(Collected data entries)

----

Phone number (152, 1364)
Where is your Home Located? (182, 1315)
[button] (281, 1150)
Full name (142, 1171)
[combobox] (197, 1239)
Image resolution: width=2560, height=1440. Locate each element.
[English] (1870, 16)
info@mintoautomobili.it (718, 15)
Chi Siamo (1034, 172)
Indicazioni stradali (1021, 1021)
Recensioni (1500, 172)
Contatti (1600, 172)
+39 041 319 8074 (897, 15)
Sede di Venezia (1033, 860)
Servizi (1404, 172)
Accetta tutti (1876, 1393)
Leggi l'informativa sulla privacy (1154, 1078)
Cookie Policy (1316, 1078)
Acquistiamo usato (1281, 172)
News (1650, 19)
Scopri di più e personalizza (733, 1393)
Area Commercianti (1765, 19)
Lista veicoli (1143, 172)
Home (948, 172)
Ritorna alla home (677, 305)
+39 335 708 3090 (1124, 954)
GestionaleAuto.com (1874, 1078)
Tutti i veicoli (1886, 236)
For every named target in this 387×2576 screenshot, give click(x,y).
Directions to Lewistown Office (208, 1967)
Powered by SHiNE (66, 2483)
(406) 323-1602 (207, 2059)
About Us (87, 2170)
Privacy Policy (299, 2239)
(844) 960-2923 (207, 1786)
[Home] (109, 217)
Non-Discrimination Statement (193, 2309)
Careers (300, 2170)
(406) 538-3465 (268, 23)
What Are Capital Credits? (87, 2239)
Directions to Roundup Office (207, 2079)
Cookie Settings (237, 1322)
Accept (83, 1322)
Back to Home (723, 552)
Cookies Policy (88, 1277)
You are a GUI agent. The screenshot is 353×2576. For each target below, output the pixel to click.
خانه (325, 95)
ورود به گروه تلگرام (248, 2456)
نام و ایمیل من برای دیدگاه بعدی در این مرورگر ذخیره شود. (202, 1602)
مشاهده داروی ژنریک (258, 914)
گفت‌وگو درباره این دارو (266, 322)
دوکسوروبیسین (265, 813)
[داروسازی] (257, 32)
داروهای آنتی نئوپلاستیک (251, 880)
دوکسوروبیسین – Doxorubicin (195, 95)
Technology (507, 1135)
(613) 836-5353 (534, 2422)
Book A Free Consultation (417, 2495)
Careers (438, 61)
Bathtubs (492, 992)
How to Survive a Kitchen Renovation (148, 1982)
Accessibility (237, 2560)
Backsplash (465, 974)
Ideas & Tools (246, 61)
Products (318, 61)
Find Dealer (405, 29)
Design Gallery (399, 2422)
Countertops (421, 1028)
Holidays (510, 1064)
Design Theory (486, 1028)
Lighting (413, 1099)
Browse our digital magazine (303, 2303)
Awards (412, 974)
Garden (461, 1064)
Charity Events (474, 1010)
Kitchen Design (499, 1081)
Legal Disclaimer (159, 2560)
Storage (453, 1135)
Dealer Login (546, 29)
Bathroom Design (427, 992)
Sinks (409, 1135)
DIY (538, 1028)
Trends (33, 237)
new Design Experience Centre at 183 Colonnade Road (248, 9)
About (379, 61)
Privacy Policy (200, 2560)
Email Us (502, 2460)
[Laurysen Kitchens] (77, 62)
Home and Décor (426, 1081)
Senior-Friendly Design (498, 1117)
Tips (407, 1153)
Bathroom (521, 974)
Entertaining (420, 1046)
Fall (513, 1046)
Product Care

----

* **EXERCISE**
Starting from the records above, copy each line where the string "target" is found.

* **EXERCISE ANSWER**
For every named target in this 387×2576 screenshot, give click(x,y).
You are a GUI agent. The screenshot is 353×2576. For each target below, output the pixel to click.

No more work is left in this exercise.